▶ What to produce:
Write out, word for word, the stretch of the dbt setup guide from "If you get an" through "1 threads (target='dev')".

▶ Text:

DBT Quick WalkThrough

In this article I will describe a step-by-step guide on how to setup a local DBT environment

Intro
#

In this article I will describe a step-by-step guide on how to setup a local DBT environment and some basic ground rules to use it.

What is DBT
#

dbt™ is a SQL-first transformation workflow that lets teams quickly and collaboratively deploy analytics code following software engineering best practices like modularity, portability, CI/CD, and documentation

Pre Requirements
#

In order to use dbt™ one must have the python requirements installed, they may differe based on the environment your are using. Will provide an example for a Linux based system

sudo apt-get install git libpq-dev python-dev python3-pip
pip install dbt-core
pip install dbt-postgres

Setup a PostgreSQL Environment
#

One can use different sources such as Snowflake, BigQuery, etc. For the testing purposes lets run a docker image with postgres. The following reop has some options for that

https://github.com/rramos/dockers/tree/master/docker-postgres

NOTE: If you will use a different source make sure to install with pip the appropriate connector eg. `pip install dbt-bigquery``

Setup
#

Lets initialize the environment

dbt init

Provide a name for the project
Include the connection details for the postgresql example
1. host (hostname for the instance): localhost
2. port [5432]:
3. user (dev username): admin
4. pass (dev password):
5. dbname (default database that dbt will build objects in): test_db
6. schema (default schema that dbt will build objects in): dbt
7. threads (1 or more) [1]:

dbt deps

This will make sure it is installed all the required deps for the project

dbt run

If you get an output similar to the following it means you have everything ready to start using dbt

13:20:25  Running with dbt=1.7.4
13:20:25  Registered adapter: postgres=1.7.4
13:20:25  Found 2 models, 4 tests, 0 sources, 0 exposures, 0 metrics, 401 macros, 0 groups, 0 semantic models
13:20:25  
13:20:25  Concurrency: 1 threads (target='dev')
13:20:25  
13:20:25  1 of 2 START sql table model dbt.my_first_dbt_model ............................ [RUN]
13:20:25  1 of 2 OK created sql table model dbt.my_first_dbt_model ....................... [SELECT 2 in 0.11s]
13:20:25  2 of 2 START sql view model dbt.my_second_dbt_model ............................ [RUN]
13:20:25  2 of 2 OK created sql view model dbt.my_second_dbt_model ....................... [CREATE VIEW in 0.06s]
13:20:25  
13:20:25  Finished running 1 table model, 1 view model in 0 hours 0 minutes and 0.27 seconds (0.27s).

▶ Given records:
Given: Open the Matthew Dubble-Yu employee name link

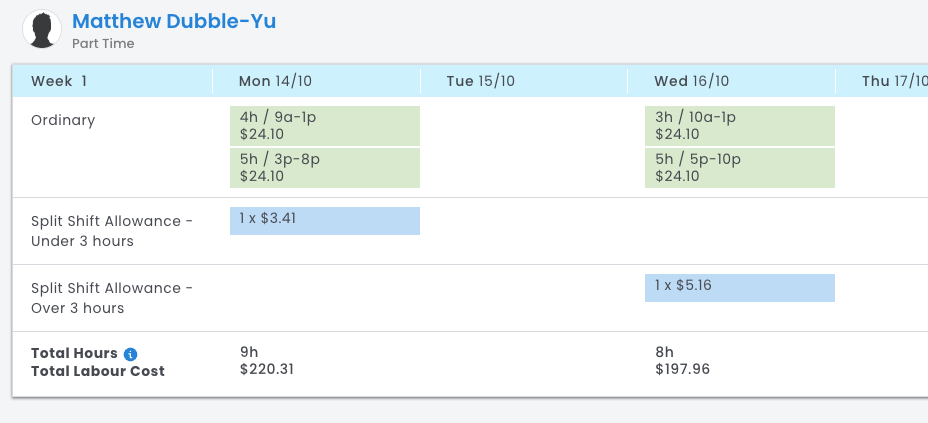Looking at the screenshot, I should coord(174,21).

--

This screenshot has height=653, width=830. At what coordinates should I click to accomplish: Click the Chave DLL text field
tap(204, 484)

▶ Final result:
If you get an output similar to the following it means you have everything ready to start using dbt

13:20:25  Running with dbt=1.7.4
13:20:25  Registered adapter: postgres=1.7.4
13:20:25  Found 2 models, 4 tests, 0 sources, 0 exposures, 0 metrics, 401 macros, 0 groups, 0 semantic models
13:20:25  
13:20:25  Concurrency: 1 threads (target='dev')